O principal determinante principal na dobra do RNA é as interações de emparelhamento de bases entre nucleotídeos complementares.
Aqui está o porquê:
*
emparelhamento de bases: As moléculas de RNA, como o DNA, têm uma estrutura primária de uma cadeia linear de nucleotídeos. No entanto, diferentemente do DNA, o RNA é de fita única. Isso permite que o RNA se dobre em estruturas tridimensionais complexas. O fator mais importante que impulsiona esse dobramento é a formação de ligações de hidrogênio entre pares de bases complementares:adenina (a) com uracil (u) e guanina (g) com citosina (c).
*
Estrutura secundária: Esses pares de bases formam estruturas, protuberâncias e loops internos, que contribuem para a estrutura secundária geral da molécula de RNA.
*
Estrutura terciária: As estruturas secundárias então interagem entre si através de interações adicionais de pares de base, empilhamento e interações com o ambiente circundante, resultando em uma estrutura terciária complexa.
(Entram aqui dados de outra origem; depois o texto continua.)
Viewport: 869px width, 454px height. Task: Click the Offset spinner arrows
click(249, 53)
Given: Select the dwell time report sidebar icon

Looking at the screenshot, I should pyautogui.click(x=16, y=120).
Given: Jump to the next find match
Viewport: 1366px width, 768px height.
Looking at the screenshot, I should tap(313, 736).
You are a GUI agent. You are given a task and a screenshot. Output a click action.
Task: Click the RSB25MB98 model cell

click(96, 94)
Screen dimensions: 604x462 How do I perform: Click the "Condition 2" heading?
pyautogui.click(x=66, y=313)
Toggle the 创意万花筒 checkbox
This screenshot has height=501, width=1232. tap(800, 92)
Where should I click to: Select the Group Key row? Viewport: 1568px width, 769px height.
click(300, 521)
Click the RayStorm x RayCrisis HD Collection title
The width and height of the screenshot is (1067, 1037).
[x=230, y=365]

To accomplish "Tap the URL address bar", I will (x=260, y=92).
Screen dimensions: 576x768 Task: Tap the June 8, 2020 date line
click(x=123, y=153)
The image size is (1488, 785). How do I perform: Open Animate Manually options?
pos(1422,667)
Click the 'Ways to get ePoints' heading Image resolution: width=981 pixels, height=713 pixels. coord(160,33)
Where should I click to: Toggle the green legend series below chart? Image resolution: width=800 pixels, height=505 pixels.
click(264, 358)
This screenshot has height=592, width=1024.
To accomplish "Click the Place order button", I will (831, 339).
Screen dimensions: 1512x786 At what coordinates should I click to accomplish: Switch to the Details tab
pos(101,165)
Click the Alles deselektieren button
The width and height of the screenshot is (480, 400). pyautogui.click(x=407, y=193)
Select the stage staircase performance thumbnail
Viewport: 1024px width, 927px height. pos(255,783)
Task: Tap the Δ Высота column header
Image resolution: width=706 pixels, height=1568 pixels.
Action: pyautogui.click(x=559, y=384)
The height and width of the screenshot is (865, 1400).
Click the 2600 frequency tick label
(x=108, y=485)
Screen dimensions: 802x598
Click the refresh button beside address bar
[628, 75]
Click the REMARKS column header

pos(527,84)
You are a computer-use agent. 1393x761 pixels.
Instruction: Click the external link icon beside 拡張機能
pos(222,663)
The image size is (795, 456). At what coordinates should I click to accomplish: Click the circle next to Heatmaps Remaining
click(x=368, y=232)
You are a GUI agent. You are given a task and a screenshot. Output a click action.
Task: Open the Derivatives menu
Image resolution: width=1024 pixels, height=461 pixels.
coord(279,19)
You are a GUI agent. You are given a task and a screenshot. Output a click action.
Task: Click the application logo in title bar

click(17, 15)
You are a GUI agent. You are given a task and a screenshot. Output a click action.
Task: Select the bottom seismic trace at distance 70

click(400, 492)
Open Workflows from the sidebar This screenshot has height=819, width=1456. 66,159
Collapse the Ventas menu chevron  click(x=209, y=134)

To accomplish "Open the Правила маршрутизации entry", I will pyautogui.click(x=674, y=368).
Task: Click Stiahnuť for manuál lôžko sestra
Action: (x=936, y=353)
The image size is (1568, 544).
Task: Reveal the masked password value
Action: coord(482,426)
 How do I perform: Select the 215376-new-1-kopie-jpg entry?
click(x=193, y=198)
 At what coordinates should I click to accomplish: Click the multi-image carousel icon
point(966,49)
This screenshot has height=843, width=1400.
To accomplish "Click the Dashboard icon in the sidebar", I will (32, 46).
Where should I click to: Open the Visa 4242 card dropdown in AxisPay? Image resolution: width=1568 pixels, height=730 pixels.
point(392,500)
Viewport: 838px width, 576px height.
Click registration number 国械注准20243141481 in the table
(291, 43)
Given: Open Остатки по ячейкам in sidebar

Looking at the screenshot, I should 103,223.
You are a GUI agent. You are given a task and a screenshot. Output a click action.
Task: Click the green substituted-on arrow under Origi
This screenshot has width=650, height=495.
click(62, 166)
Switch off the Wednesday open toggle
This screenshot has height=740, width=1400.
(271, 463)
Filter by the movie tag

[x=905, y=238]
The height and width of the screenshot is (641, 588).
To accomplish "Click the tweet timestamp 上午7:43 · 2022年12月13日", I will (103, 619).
Enquanto o emparelhamento de bases é a força dominante, outros fatores também desempenham um papel:
* Interações hidrofóbicas: As bases não polares tendem a se agrupar, minimizando seu contato com a água.
* Interações eletrostáticas
: As cobranças na espinha dorsal do RNA e nas bases podem influenciar a dobra.
*
íons metálicos: Algumas moléculas de RNA requerem íons metálicos (como magnésio) para sua dobragem e função adequadas.
*
proteínas de ligação ao RNA: As proteínas podem interagir com o RNA e influenciar sua dobragem e função.
Em resumo, o emparelhamento de bases é o fator mais importante que impulsiona o dobramento do RNA, mas funciona em conjunto com outras interações para criar as estruturas tridimensionais intrincadas e funcionais características das moléculas de RNA.